▶ Document section:

****************************************

Growing up in the 80’s, I was pretty savvy with video games. Navigating Mario through a mushroom maze of minions to defeat Bowser and rescue Princess Peach was pretty straight forward. Once you got the patterns and timing down, it was pretty easy to beat the game. Fast forward thirty years later, I am lost trying to understand the Minecraft craze.
My kids watch Minecraft videos online, so when we got the game I thought it would be simple, straightforward like the games of my youth. However, when we turned it on, it was a free-play game with no real objective. There was no capture the flag and free the princess. I didn’t know where to start and I was pretty sure there was not an end, just an endless pixelated playland.
This is how many of us feel about big data. Our health organizations collect a seemingly endless amount of data, but much like Minecraft, where do you start to find meaning with all that information? IBM estimates that up to 80% of the world’s data is unstructured, meaning that it does not have some pre-defined data model. Patient comments and provider notes would fall into the category of unstructured data. The additional challenge in healthcare is that most health data is spread across multiple systems with no clear 360 degree view.

****************************************

▶ Data to examine:
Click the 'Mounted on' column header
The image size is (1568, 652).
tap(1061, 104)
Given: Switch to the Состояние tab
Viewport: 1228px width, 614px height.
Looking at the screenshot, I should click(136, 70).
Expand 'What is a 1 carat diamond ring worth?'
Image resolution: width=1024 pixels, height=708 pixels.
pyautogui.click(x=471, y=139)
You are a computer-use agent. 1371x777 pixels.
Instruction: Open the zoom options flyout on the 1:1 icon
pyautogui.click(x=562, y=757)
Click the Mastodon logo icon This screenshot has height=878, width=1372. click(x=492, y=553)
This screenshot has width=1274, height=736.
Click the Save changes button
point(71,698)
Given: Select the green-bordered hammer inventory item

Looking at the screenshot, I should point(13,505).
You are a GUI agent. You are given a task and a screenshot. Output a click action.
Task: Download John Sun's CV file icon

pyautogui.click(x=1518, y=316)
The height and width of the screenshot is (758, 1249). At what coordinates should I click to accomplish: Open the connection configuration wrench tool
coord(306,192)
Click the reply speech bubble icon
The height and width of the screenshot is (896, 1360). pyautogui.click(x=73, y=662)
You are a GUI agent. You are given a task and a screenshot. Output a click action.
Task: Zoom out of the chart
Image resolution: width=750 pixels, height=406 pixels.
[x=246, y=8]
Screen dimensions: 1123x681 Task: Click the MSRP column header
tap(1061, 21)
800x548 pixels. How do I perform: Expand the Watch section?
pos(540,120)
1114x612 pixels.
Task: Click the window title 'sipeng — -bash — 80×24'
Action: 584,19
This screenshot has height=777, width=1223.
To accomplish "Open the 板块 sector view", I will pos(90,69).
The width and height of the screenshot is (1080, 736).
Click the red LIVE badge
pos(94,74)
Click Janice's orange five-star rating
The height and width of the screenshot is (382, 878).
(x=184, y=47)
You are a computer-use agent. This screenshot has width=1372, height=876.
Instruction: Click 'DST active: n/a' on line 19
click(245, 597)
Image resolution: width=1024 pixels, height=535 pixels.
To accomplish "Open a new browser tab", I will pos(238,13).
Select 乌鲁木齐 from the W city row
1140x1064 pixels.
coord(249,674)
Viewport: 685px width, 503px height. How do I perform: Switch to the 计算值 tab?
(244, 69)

****************************************

▶ What you are asked to do: Please carry on the piece about Minecraft and big data in healthcare, picking up right after its last sentence.

▶ Exercise response:
One of the goals for Minecraft is to mine the resources you need to survive the game. In healthcare, we rely on data mining to uncover the data we need for predictive modeling or other computer based algorithms. The problem with this kind of data mining is that the output is rule-based. The responses have to be contained neatly within pre-defined boxes for the computer to read and analyze the data. This analysis does not take into consideration unstructured data. Let’s look at a traditional patient feedback example.
A health organization measures patient satisfaction using a five question survey with an optional text field. The five questions all are answered on a scale of one to five. The optional text field is for patient comments. When a computer analyzes the five questions, it can perform an accurate analysis because the data is structured in a way that is easy for a computer to quantify. However, the optional text field is not measured and often times not able to be reviewed by an organization due to the volume and frequency of responses.
The problem with this strategy is that while the organization is getting feedback on the five areas that they want to measure, those five areas may not be indicative of the problem with the patient experience. The most important part of the survey to the patient is the comment box because that is where they believe they are communicating their issue directly to the organization. Rarely do these issues fit neatly within a pre-determined question set. Most often this unstructured feedback gets lost or not followed-up on because traditional computing cannot quantify unstructured data.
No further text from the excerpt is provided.